Work item: How many lines of the material contain the string "xtick"? Reply with only the number.

### Data to process

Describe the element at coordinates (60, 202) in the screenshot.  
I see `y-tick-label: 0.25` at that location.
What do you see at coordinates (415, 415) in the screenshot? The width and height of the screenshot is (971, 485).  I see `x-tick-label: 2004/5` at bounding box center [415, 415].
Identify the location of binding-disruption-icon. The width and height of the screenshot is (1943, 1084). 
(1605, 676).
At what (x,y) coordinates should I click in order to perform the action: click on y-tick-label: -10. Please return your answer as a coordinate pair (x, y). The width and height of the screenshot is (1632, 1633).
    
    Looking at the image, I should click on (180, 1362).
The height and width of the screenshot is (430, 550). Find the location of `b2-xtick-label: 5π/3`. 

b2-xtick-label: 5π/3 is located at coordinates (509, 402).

######

Exercise solution: 2